## Required action
Every line of the records below that holds the word "video" belongs in the answer.

## Items listed in a dataset
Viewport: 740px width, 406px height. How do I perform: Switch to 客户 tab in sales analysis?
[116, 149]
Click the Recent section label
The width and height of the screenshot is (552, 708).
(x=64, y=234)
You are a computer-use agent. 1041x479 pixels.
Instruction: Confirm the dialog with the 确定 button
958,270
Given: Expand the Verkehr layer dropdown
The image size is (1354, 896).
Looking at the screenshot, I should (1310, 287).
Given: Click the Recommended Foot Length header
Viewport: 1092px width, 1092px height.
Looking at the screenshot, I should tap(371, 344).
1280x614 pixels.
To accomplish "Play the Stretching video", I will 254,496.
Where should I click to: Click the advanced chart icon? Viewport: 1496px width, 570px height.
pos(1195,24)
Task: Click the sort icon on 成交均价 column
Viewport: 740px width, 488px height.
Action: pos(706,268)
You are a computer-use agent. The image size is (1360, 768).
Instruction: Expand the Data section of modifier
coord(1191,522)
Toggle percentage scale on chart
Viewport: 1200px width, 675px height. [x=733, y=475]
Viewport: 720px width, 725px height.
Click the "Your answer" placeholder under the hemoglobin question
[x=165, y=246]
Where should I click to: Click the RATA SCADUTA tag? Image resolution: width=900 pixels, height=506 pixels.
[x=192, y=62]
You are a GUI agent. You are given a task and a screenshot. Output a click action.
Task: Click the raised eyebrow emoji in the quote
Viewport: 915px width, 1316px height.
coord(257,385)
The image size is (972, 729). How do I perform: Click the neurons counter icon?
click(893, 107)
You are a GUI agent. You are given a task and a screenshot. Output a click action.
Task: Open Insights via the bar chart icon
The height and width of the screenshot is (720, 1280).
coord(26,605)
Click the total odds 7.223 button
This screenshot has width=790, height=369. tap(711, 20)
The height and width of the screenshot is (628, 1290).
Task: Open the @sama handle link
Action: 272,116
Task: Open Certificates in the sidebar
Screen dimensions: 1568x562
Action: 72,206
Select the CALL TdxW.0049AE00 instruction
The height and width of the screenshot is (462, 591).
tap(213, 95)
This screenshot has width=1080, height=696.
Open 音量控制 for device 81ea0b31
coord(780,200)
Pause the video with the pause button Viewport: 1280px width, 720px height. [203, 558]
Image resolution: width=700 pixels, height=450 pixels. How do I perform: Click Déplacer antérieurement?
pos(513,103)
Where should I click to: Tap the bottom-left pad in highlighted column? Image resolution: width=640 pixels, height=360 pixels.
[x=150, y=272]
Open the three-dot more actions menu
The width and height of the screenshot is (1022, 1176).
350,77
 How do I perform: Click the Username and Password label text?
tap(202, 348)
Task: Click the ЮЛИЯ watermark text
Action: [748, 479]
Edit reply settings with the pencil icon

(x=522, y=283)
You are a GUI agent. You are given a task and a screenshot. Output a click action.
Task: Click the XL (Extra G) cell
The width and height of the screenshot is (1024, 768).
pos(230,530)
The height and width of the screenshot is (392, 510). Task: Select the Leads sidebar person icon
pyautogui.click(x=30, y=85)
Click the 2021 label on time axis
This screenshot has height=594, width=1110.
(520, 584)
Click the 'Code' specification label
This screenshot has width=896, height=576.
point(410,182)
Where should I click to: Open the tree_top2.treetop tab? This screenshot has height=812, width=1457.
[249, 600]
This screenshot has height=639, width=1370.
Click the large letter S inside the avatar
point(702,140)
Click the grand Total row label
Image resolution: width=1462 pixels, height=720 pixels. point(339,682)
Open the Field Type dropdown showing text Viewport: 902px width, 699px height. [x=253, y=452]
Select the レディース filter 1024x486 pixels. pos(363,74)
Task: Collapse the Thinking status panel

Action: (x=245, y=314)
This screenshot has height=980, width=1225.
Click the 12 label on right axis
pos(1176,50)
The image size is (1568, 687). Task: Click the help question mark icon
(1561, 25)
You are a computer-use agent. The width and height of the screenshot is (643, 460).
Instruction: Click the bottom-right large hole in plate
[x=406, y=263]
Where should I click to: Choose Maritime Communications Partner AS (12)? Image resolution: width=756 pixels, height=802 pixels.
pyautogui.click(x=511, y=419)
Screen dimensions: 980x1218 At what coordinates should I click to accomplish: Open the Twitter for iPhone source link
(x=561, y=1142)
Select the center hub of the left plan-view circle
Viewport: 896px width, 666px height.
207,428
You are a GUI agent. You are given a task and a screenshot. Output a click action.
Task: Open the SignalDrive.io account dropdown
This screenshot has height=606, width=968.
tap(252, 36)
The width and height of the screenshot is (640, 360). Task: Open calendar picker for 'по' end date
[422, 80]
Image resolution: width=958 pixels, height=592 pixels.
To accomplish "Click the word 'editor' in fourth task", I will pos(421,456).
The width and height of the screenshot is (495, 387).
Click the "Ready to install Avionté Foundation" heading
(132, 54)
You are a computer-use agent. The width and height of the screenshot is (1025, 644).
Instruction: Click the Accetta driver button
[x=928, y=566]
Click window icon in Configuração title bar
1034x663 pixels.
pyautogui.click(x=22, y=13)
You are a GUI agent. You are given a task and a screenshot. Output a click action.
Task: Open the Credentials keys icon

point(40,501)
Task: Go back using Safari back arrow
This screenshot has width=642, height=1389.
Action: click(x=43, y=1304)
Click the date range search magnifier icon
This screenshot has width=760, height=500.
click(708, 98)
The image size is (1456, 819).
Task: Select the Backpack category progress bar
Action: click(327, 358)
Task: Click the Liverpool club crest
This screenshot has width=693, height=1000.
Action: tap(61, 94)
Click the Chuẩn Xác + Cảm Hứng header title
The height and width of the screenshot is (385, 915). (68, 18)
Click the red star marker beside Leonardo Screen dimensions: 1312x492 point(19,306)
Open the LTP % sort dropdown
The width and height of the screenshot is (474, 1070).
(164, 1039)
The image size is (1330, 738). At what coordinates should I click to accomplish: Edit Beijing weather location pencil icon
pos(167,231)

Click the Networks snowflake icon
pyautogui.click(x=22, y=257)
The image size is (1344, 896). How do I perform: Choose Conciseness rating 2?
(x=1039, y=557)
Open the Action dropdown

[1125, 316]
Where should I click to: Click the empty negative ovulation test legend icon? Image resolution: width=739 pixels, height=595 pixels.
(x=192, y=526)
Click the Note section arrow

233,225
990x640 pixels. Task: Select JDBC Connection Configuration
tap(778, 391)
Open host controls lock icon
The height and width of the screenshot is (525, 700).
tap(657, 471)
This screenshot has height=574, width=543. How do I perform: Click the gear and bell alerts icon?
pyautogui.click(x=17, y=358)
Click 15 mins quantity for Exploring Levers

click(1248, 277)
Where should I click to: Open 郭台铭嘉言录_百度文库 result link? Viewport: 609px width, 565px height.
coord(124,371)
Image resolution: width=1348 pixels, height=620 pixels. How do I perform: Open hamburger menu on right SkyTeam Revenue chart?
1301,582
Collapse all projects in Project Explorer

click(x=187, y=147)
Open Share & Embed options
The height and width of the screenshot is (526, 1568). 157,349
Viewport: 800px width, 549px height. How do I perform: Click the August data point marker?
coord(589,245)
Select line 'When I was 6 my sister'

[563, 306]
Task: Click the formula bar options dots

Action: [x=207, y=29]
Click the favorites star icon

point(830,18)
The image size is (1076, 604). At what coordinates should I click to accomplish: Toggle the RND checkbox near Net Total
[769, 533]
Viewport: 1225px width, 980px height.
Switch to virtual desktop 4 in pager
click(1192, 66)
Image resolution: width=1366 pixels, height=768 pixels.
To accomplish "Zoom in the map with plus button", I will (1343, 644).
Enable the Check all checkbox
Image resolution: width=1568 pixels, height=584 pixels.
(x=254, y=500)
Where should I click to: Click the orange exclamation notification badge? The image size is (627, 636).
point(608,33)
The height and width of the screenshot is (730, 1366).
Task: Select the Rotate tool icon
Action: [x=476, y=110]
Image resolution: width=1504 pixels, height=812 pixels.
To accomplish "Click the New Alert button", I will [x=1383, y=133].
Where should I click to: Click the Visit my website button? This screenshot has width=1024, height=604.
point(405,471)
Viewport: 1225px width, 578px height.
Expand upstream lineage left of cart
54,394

## Result of the exercise
To accomplish "Play the Stretching video", I will 254,496.
Pause the video with the pause button Viewport: 1280px width, 720px height. [203, 558]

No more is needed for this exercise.